Task details: All lines from the one containing "The width and height of the screenshot is (346, 195)." through the final line of the records below should be reproduced exactly, with the pictures left out.

<<<<

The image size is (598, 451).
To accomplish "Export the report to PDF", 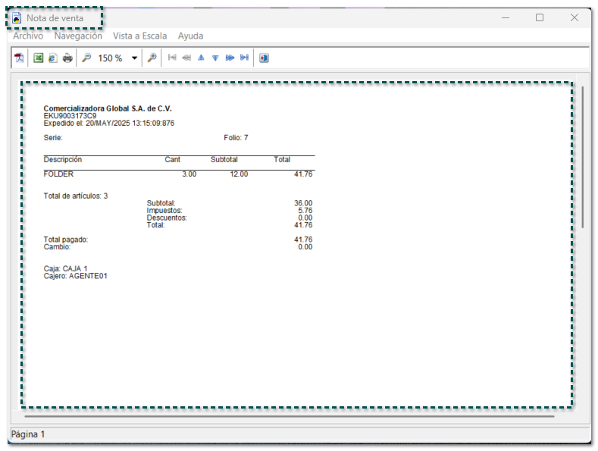I will (20, 58).
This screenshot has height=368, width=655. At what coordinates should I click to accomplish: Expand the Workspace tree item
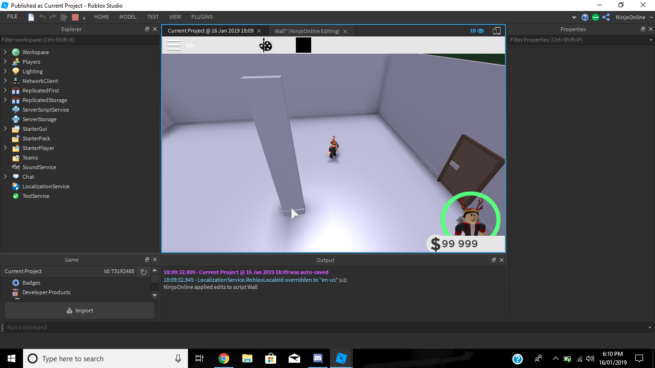coord(4,52)
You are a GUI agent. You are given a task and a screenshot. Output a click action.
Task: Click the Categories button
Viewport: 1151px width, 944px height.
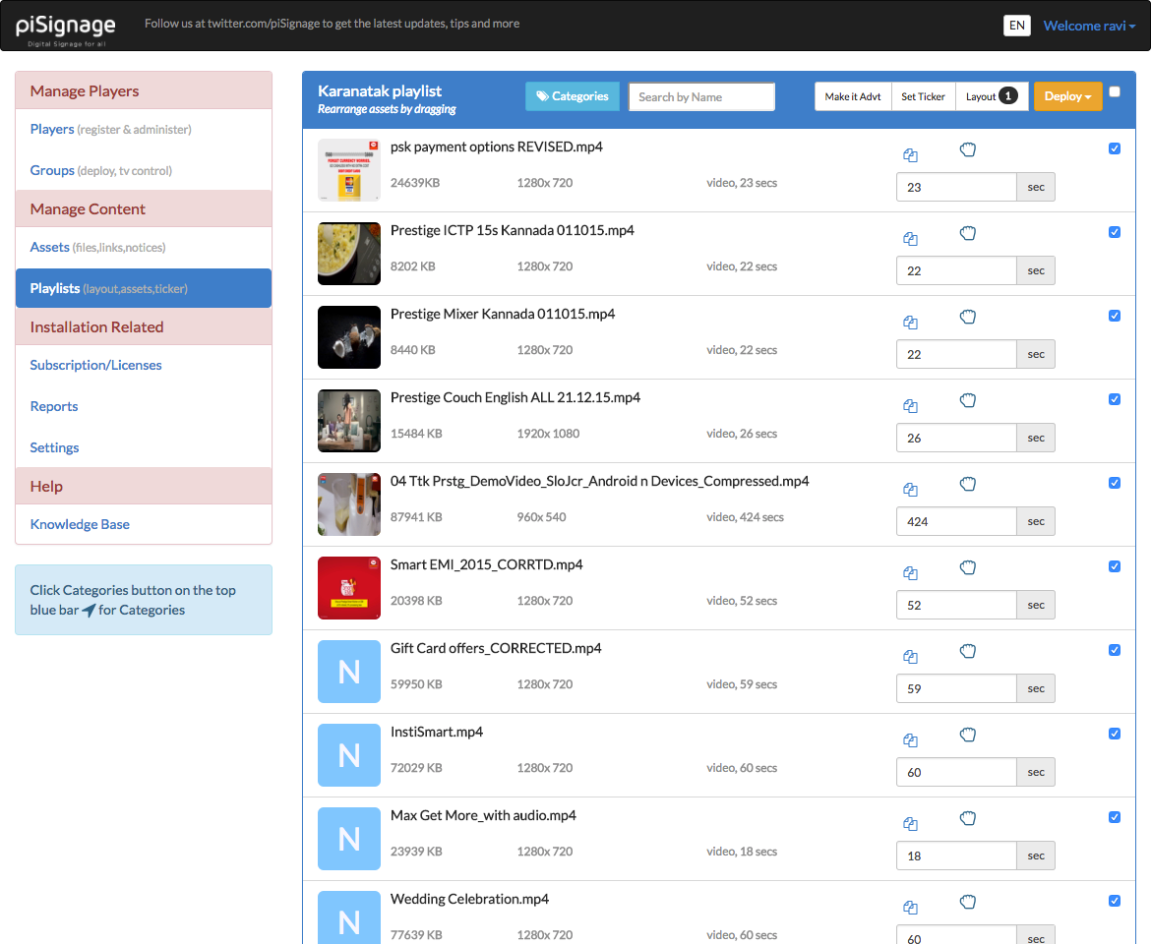572,96

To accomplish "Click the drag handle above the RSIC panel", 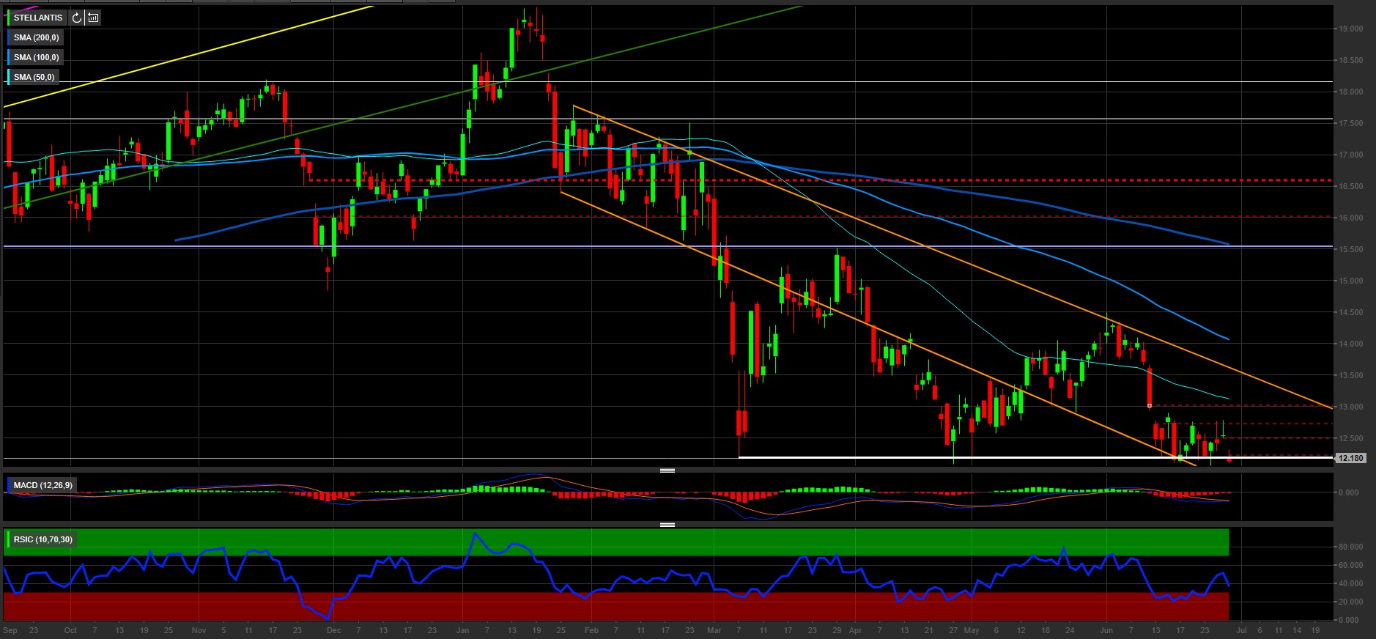I will 667,525.
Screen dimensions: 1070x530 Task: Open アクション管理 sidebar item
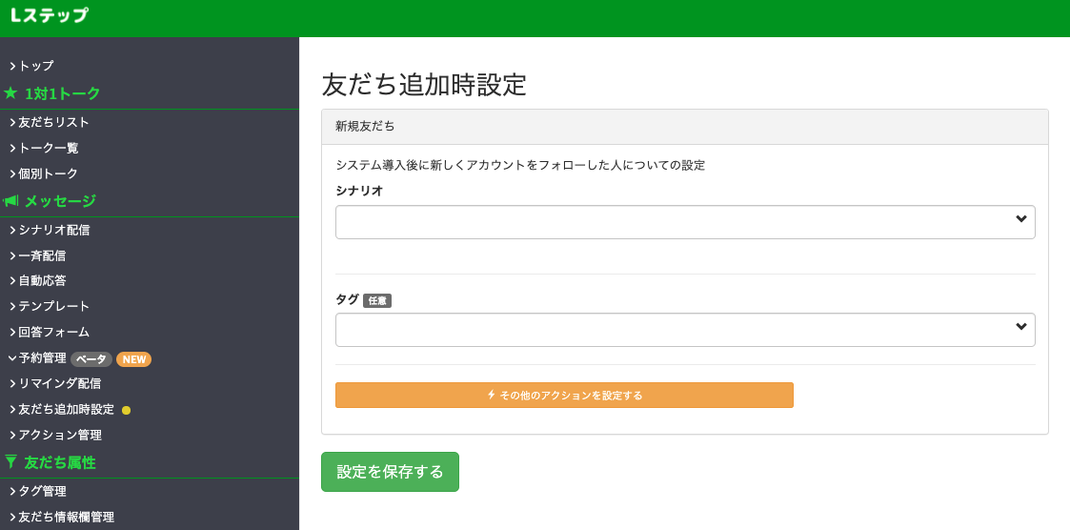coord(56,435)

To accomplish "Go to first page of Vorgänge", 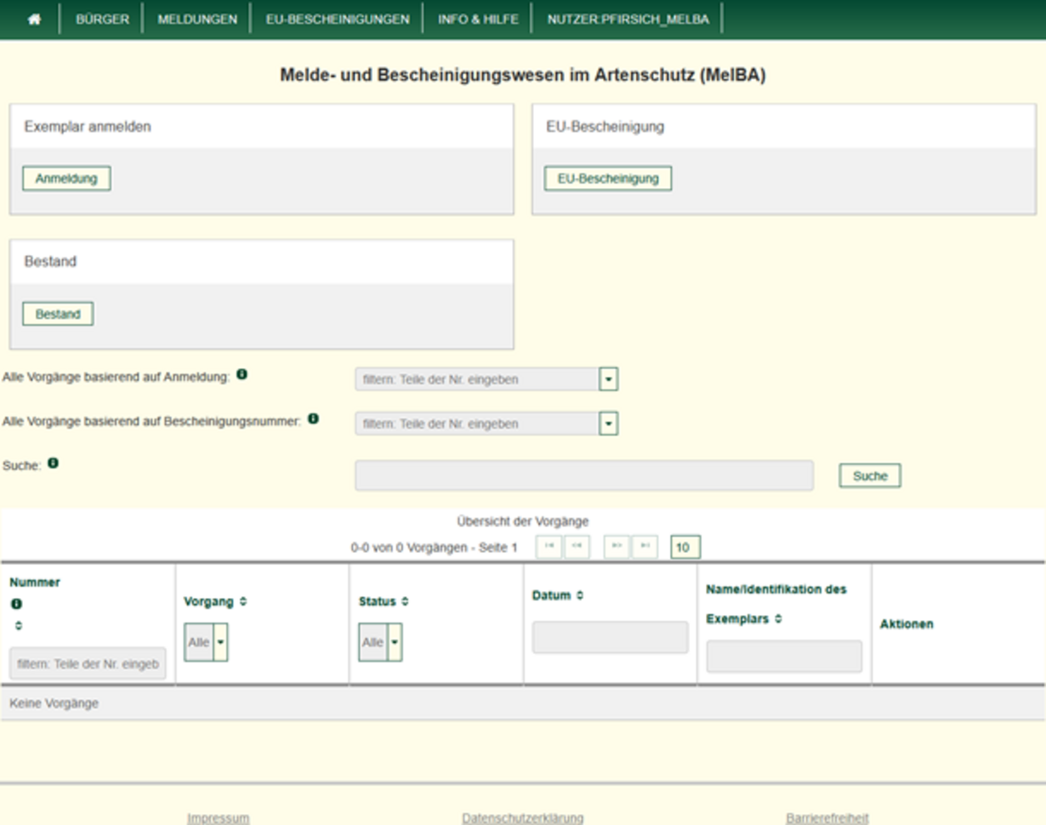I will [549, 547].
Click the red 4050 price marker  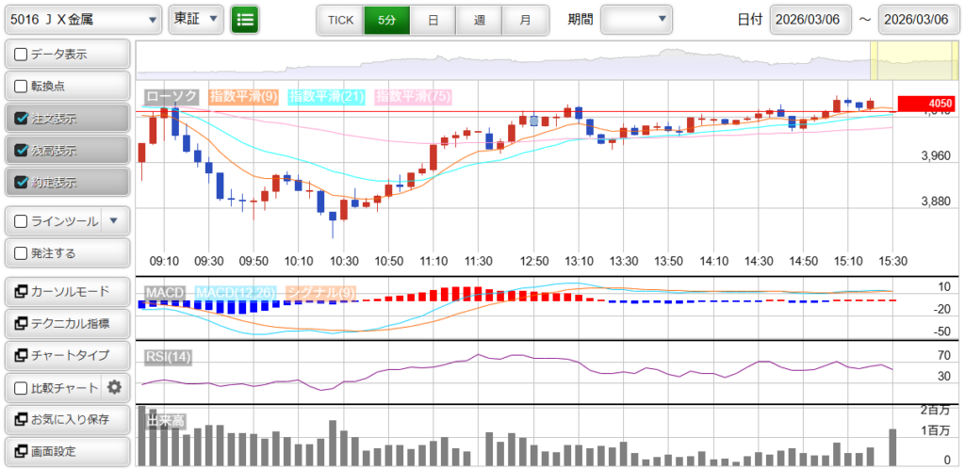point(926,104)
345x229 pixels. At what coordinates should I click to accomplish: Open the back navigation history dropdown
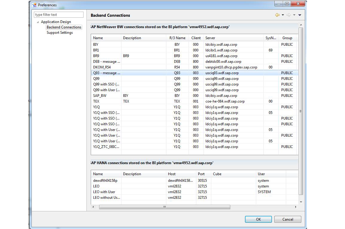coord(283,15)
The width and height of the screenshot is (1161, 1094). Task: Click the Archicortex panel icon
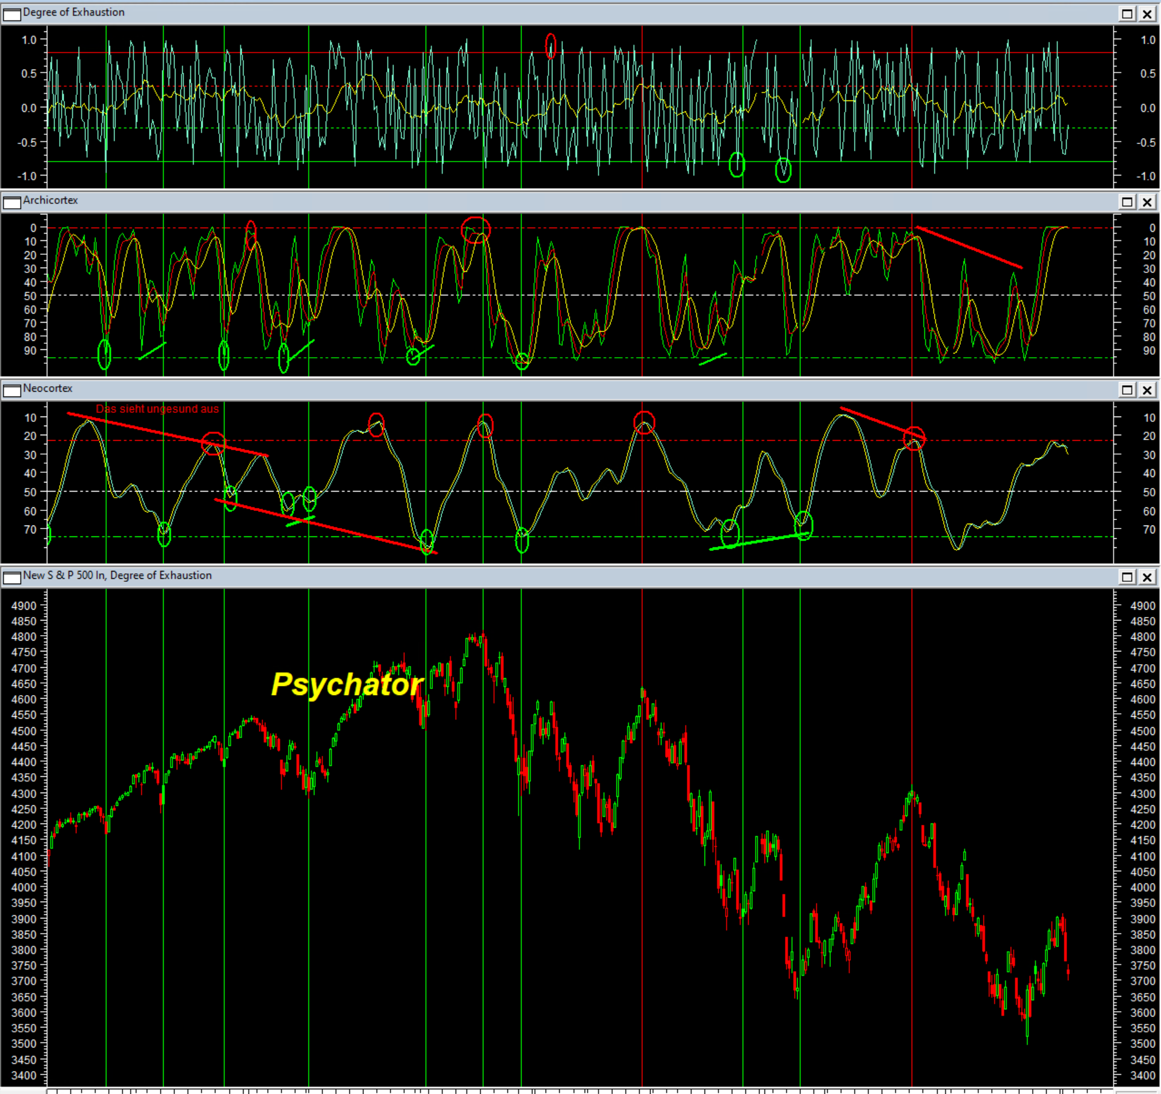tap(12, 202)
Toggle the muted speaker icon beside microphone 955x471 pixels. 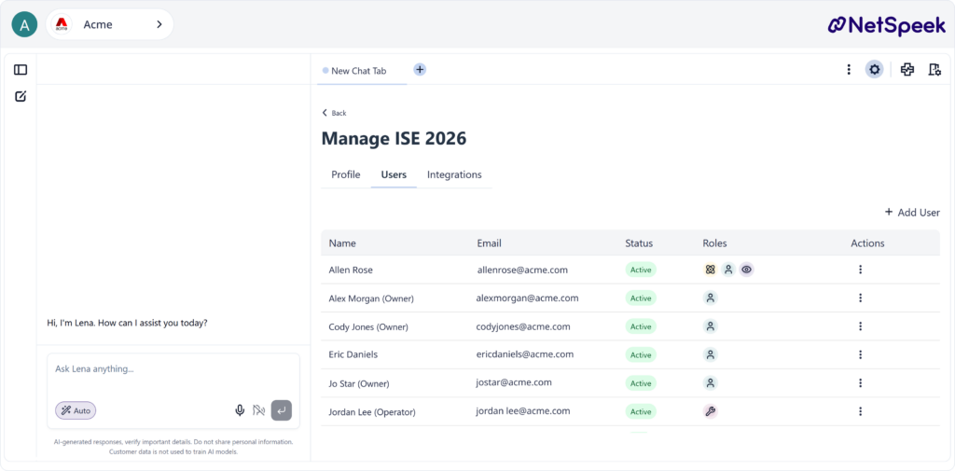(259, 410)
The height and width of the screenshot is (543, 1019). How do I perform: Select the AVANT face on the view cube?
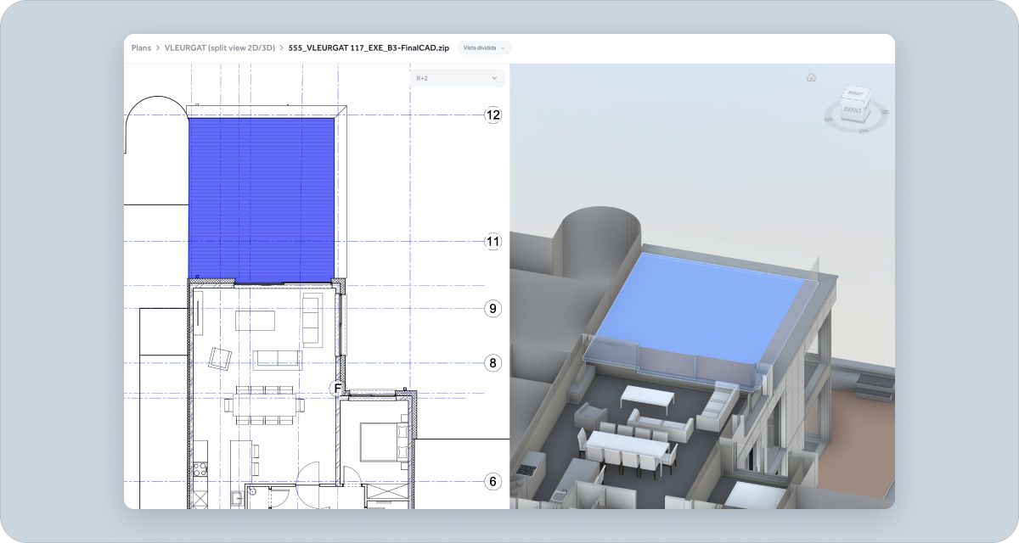pyautogui.click(x=853, y=109)
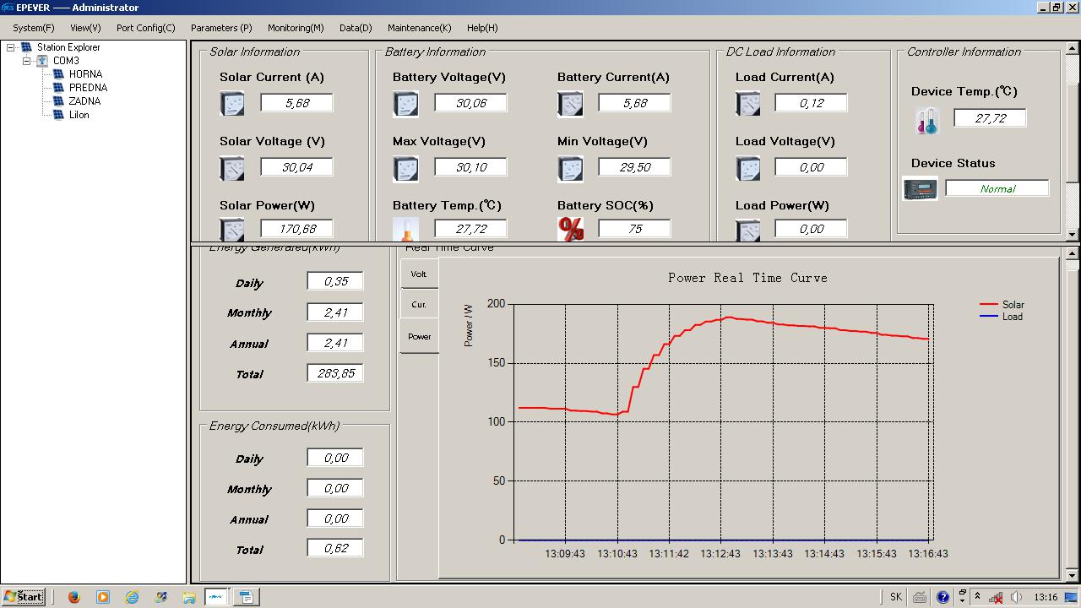This screenshot has width=1081, height=608.
Task: Click the Load Current meter icon
Action: coord(748,104)
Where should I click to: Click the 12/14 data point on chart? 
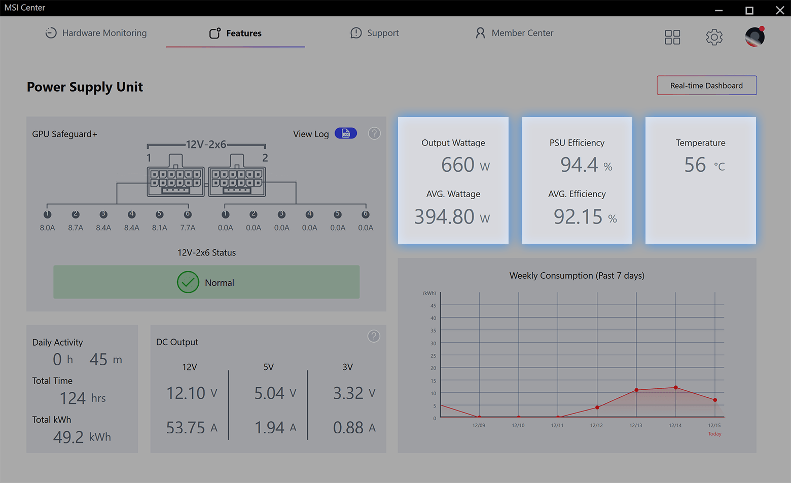(x=675, y=388)
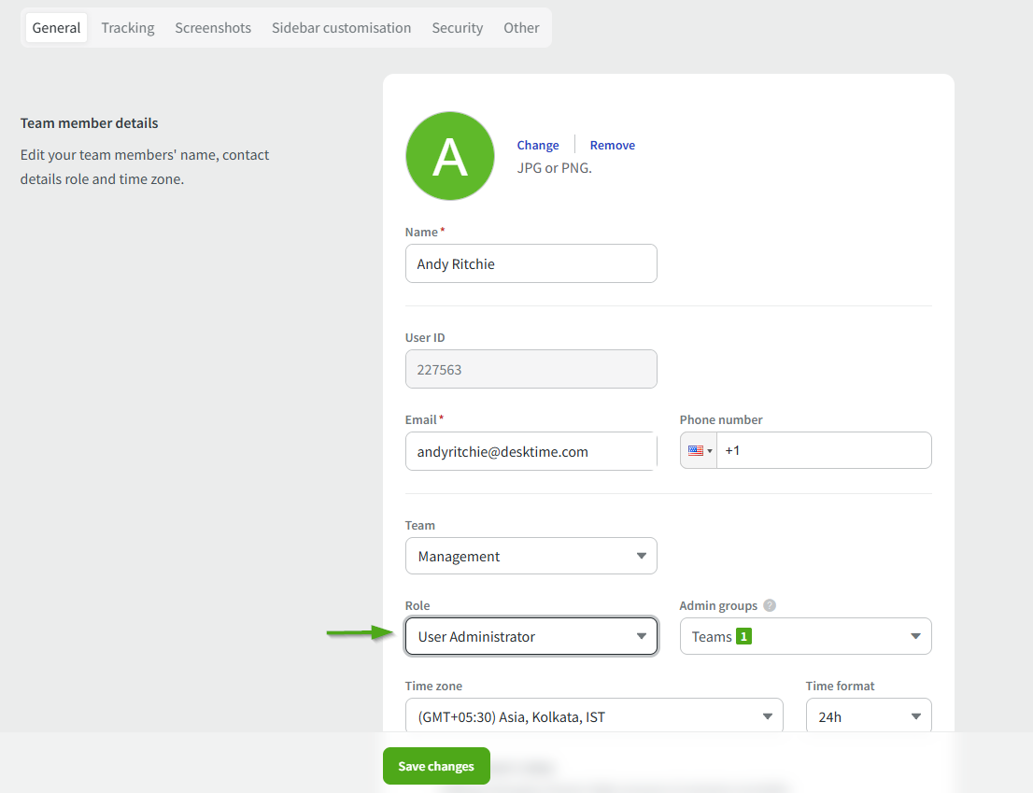Click the Change profile photo link
This screenshot has width=1033, height=793.
pyautogui.click(x=538, y=145)
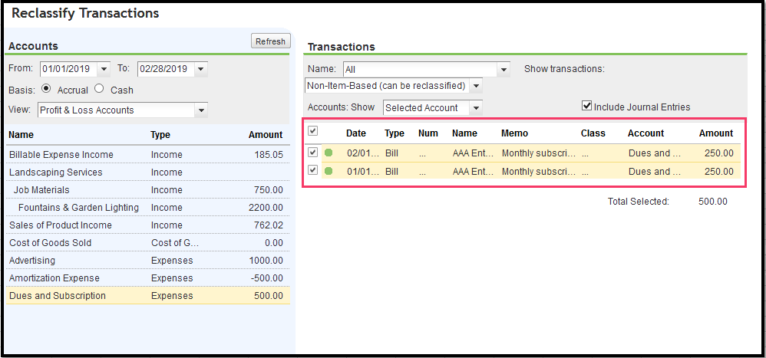Screen dimensions: 766x358
Task: Select the Dues and Subscription account row
Action: click(x=58, y=296)
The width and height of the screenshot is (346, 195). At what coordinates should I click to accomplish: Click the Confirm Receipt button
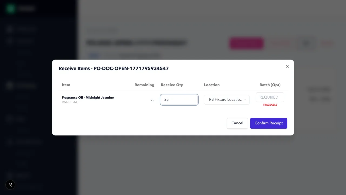coord(268,123)
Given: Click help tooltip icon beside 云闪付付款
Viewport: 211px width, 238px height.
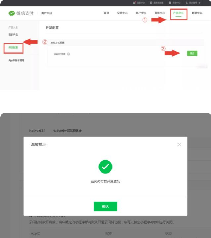Looking at the screenshot, I should (x=68, y=54).
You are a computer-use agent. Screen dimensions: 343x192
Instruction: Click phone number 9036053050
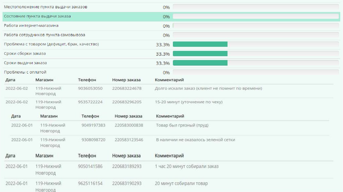point(90,89)
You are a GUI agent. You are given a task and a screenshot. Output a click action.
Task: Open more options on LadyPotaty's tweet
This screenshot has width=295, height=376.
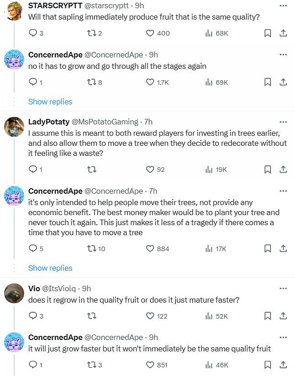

>>>>

Result:
The width and height of the screenshot is (346, 195). At what coordinates should I click to accomplish: Click the Confirm Receipt button
coord(268,123)
Given: Click help tooltip icon beside 云闪付付款
Viewport: 211px width, 238px height.
Looking at the screenshot, I should (x=68, y=54).
You are a computer-use agent. Screen dimensions: 343x192
Instruction: Click phone number 9036053050
point(90,89)
You are a GUI agent. You are given a task and a screenshot. Output a click action.
Task: Open more options on LadyPotaty's tweet
This screenshot has width=295, height=376.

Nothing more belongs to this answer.